Instalacje
Ostatni czas upłynął pod znakiem castingów.
Szczęśliwie dobrnąłem do finału - zwycięzcy wybrani.
Elektryk nawet już pracuje, w zasadzie to w sobotę już kończy. Chłopaki od rekuperacji kończą pierwszy etap dzisiaj. Potem pan od alarmów, a w przyszłym tygodniu hydraulik, też ze swoim pierwszym etapem. Na początku września tynki, a potem dalej.
Ciekawi są niektórzy wykonawcy.
Przyszedł jeden kandydat na hydraulika i zaczął przestawiać mi łazienkę, że niby to się nie da, że lepiej będzie postawić wannę tutaj, itp. - odpadł.

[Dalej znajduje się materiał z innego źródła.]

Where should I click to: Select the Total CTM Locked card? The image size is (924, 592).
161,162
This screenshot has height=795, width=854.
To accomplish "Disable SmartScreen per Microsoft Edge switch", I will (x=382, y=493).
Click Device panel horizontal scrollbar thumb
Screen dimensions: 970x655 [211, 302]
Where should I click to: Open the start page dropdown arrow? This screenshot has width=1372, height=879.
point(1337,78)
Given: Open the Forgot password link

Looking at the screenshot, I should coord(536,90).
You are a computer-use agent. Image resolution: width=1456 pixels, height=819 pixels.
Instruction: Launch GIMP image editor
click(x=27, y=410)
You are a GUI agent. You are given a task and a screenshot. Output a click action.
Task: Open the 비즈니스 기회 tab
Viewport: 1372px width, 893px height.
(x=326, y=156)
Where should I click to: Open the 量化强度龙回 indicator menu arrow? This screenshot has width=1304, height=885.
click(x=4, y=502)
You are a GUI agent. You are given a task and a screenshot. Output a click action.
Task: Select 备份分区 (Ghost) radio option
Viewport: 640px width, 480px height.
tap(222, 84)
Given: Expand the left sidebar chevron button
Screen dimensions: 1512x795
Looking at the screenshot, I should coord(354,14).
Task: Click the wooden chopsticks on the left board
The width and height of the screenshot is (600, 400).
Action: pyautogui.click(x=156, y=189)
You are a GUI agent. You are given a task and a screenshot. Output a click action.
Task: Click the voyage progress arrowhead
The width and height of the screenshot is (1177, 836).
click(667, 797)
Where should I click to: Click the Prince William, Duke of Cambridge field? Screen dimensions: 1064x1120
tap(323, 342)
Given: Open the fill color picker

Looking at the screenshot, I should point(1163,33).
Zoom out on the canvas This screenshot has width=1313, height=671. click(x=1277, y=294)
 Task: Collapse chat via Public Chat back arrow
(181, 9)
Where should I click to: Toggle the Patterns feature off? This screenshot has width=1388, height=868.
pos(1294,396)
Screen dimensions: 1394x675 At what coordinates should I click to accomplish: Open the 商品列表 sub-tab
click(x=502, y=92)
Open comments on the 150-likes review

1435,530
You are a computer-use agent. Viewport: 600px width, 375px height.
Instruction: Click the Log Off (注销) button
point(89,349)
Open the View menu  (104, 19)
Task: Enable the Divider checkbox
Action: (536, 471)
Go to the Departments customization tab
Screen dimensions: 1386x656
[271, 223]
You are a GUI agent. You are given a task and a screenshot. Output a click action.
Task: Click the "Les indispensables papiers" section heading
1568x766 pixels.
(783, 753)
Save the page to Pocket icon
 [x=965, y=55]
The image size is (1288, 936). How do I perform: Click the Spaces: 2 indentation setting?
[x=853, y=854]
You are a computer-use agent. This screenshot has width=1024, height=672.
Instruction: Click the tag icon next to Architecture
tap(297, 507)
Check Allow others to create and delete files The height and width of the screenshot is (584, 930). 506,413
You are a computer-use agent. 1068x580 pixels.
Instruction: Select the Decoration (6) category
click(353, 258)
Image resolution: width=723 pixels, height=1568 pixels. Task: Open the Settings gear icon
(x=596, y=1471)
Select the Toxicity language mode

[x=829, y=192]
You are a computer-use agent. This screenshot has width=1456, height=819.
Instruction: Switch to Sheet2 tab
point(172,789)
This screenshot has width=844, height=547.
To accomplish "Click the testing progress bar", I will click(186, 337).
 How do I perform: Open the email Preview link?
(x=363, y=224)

Przyjechał tynkarz, pyta się kiedy będą okna, odpowiadam, że po tynkach i wylewkach - Poroniony pomysł - odpowiada. Potem się okazało, że jemu tak wygodniej, żeby potem nie dojeżdżać na glify. Odpadł.
Szczęśliwie uporałem się z koncepcją ogrzewania. Ostatecznie padło na kocioł na pelety. Powody były następujące:
1. Nie mam gazu.
2. Gaz ma być, ale najwcześniej za dwa, trzy lata. Co na okres przejściowy.
3. Nawet jak już będzie to w drodze oddalonej prawie 300 metrów od domu. Duże koszty przyłączenia.
4. A pelet tańszy nawet od gazu z rury.
Przypomniało mi się, jak to przyjechał facet od gazu z butli, że niby miałem na okres przejściowy mieć tą butlę, potem tylko przestrojenie pieca i gotowe. W każdym razie przyjechał i roztacza przede mną wizje wygody związanej z gazem. Potem przeszliśmy do tematu finansów i tu mnie zastrzelił:
Mówi: - Montaż butli kosztuje 500 zł, ja dam panu makszymalny rabat (didaskalia - z akcentem na "maksymalny") to będzie 150 zł.
Potem mówi: - Podłączenie butli do kotłowni kosztuje 1000 zł, ja dam panu maksymalny rabat (didaskalia - znowu z akcentem) to będzie 250 zł.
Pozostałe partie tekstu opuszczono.